*** Exercise input Section Begins ***

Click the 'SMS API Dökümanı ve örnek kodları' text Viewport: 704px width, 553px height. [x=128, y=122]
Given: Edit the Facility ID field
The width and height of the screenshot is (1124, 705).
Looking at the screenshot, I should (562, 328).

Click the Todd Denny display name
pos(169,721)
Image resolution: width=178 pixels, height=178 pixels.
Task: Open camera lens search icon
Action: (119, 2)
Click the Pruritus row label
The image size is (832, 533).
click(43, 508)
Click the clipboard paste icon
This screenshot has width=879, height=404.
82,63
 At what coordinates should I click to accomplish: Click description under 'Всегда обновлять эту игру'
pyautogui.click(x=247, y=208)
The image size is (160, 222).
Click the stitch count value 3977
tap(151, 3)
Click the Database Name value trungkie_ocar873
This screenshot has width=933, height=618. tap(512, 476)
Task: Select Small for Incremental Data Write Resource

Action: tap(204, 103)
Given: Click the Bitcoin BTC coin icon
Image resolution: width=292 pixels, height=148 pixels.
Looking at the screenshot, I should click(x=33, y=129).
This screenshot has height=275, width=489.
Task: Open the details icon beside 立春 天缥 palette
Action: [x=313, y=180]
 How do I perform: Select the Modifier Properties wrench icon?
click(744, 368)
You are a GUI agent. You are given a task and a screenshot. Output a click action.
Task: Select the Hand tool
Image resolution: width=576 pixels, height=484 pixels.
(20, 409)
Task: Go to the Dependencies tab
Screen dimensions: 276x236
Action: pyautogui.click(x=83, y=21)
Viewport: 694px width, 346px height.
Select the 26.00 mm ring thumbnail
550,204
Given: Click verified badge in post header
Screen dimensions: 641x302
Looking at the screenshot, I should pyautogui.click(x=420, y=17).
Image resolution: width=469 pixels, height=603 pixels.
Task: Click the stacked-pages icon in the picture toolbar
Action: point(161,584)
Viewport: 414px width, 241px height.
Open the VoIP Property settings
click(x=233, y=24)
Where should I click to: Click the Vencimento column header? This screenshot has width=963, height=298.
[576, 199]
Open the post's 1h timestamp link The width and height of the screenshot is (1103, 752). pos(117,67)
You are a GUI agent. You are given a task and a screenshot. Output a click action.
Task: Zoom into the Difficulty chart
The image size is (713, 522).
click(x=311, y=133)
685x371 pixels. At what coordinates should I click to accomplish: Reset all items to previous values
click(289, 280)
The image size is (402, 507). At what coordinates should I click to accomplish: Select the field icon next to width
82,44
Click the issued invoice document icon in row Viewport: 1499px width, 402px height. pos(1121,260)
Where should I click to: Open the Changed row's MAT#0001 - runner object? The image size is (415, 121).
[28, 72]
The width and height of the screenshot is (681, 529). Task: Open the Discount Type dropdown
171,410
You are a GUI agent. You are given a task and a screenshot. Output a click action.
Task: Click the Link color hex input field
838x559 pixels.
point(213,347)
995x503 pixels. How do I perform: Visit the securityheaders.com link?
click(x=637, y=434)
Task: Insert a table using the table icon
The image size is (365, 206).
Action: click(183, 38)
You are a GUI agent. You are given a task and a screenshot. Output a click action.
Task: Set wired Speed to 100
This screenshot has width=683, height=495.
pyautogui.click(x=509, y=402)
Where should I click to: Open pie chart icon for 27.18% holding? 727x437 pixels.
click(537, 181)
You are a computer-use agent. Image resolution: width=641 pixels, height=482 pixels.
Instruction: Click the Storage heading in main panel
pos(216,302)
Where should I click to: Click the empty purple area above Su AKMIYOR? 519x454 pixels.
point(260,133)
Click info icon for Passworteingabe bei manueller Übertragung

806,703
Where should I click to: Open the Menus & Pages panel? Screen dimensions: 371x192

*** Exercise input Section Ends ***

Exercise requirements:
All of the data above should be reproduced verbatim.

Result of this exercise:
Click the 'SMS API Dökümanı ve örnek kodları' text Viewport: 704px width, 553px height. [x=128, y=122]
Given: Edit the Facility ID field
The width and height of the screenshot is (1124, 705).
Looking at the screenshot, I should (562, 328).

Click the Todd Denny display name
pos(169,721)
Image resolution: width=178 pixels, height=178 pixels.
Task: Open camera lens search icon
Action: (119, 2)
Click the Pruritus row label
The image size is (832, 533).
click(43, 508)
Click the clipboard paste icon
This screenshot has width=879, height=404.
82,63
 At what coordinates should I click to accomplish: Click description under 'Всегда обновлять эту игру'
pyautogui.click(x=247, y=208)
The image size is (160, 222).
Click the stitch count value 3977
tap(151, 3)
Click the Database Name value trungkie_ocar873
This screenshot has width=933, height=618. tap(512, 476)
Task: Select Small for Incremental Data Write Resource

Action: tap(204, 103)
Given: Click the Bitcoin BTC coin icon
Image resolution: width=292 pixels, height=148 pixels.
Looking at the screenshot, I should click(x=33, y=129).
This screenshot has height=275, width=489.
Task: Open the details icon beside 立春 天缥 palette
Action: [x=313, y=180]
 How do I perform: Select the Modifier Properties wrench icon?
click(744, 368)
You are a GUI agent. You are given a task and a screenshot. Output a click action.
Task: Select the Hand tool
Image resolution: width=576 pixels, height=484 pixels.
(20, 409)
Task: Go to the Dependencies tab
Screen dimensions: 276x236
Action: pyautogui.click(x=83, y=21)
Viewport: 694px width, 346px height.
Select the 26.00 mm ring thumbnail
550,204
Given: Click verified badge in post header
Screen dimensions: 641x302
Looking at the screenshot, I should pyautogui.click(x=420, y=17).
Image resolution: width=469 pixels, height=603 pixels.
Task: Click the stacked-pages icon in the picture toolbar
Action: point(161,584)
Viewport: 414px width, 241px height.
Open the VoIP Property settings
click(x=233, y=24)
Where should I click to: Click the Vencimento column header? This screenshot has width=963, height=298.
[576, 199]
Open the post's 1h timestamp link The width and height of the screenshot is (1103, 752). pos(117,67)
You are a GUI agent. You are given a task and a screenshot. Output a click action.
Task: Zoom into the Difficulty chart
The image size is (713, 522).
click(x=311, y=133)
685x371 pixels. At what coordinates should I click to accomplish: Reset all items to previous values
click(289, 280)
The image size is (402, 507). At what coordinates should I click to accomplish: Select the field icon next to width
82,44
Click the issued invoice document icon in row Viewport: 1499px width, 402px height. pos(1121,260)
Where should I click to: Open the Changed row's MAT#0001 - runner object? The image size is (415, 121).
[28, 72]
The width and height of the screenshot is (681, 529). Task: Open the Discount Type dropdown
171,410
You are a GUI agent. You are given a task and a screenshot. Output a click action.
Task: Click the Link color hex input field
838x559 pixels.
point(213,347)
995x503 pixels. How do I perform: Visit the securityheaders.com link?
click(x=637, y=434)
Task: Insert a table using the table icon
The image size is (365, 206).
Action: click(183, 38)
You are a GUI agent. You are given a task and a screenshot. Output a click action.
Task: Set wired Speed to 100
This screenshot has width=683, height=495.
pyautogui.click(x=509, y=402)
Where should I click to: Open pie chart icon for 27.18% holding? 727x437 pixels.
click(537, 181)
You are a computer-use agent. Image resolution: width=641 pixels, height=482 pixels.
Instruction: Click the Storage heading in main panel
pos(216,302)
Where should I click to: Click the empty purple area above Su AKMIYOR? 519x454 pixels.
point(260,133)
Click info icon for Passworteingabe bei manueller Übertragung

806,703
Where should I click to: Open the Menus & Pages panel? Screen dimensions: 371x192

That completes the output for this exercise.